** Goal **
Rewrite the rows from the line with "This screenshot has height=500, width=829." to the line with "(x=388, y=247)", both included, keeping the requests. Scale every click coordinate in the answers by 0.65 and round to whole numbers, halves up, but leave every number in the requests as it is.

** Rows **
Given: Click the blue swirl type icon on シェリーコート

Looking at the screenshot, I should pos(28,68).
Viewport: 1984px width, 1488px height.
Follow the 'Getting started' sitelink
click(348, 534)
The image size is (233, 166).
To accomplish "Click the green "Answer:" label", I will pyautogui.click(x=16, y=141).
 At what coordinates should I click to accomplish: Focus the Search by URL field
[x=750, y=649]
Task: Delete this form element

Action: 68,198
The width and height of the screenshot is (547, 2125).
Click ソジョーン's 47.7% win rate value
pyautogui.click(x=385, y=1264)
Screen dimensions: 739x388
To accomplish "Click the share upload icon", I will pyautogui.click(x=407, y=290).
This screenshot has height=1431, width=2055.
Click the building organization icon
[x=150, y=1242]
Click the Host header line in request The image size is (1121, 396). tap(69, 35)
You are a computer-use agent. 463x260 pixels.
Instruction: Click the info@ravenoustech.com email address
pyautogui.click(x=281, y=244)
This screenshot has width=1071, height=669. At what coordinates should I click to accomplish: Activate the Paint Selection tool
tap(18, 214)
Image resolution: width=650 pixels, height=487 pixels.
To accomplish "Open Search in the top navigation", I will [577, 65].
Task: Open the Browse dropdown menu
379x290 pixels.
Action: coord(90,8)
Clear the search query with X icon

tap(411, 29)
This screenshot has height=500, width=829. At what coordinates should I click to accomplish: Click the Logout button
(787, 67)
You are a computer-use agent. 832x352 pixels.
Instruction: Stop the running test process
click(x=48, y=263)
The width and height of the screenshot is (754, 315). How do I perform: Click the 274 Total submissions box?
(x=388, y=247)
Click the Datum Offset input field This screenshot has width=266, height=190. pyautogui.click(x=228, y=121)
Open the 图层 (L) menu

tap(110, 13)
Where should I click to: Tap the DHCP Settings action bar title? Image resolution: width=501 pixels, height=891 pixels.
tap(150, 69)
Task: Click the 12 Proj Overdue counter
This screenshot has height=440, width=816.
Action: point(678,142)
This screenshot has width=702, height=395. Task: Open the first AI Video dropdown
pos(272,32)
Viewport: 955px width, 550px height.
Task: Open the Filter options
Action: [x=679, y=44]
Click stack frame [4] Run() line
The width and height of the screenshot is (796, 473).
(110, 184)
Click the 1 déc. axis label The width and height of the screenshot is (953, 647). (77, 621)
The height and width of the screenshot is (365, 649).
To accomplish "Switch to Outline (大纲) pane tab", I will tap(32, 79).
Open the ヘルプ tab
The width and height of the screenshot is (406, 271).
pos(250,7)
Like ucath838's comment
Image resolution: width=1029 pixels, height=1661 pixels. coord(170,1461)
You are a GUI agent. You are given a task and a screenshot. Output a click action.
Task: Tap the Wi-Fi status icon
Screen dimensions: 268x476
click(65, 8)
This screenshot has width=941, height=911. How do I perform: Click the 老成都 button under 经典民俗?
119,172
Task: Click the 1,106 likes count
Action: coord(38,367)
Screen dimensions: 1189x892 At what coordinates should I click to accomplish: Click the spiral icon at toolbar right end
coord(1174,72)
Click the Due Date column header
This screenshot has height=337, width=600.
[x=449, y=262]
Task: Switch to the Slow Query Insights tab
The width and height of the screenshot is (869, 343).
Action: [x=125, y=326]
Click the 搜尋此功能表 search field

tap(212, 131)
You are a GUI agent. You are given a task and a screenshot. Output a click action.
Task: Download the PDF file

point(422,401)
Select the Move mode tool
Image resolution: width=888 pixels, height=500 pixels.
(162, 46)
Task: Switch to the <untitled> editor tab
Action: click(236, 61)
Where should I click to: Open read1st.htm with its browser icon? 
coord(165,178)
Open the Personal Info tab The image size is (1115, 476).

** Exercise solution **
This screenshot has height=500, width=829. At what coordinates should I click to accomplish: Click the Logout button
(512, 44)
You are a computer-use agent. 832x352 pixels.
Instruction: Stop the running test process
click(x=31, y=171)
The width and height of the screenshot is (754, 315). How do I perform: Click the 274 Total submissions box?
(x=252, y=161)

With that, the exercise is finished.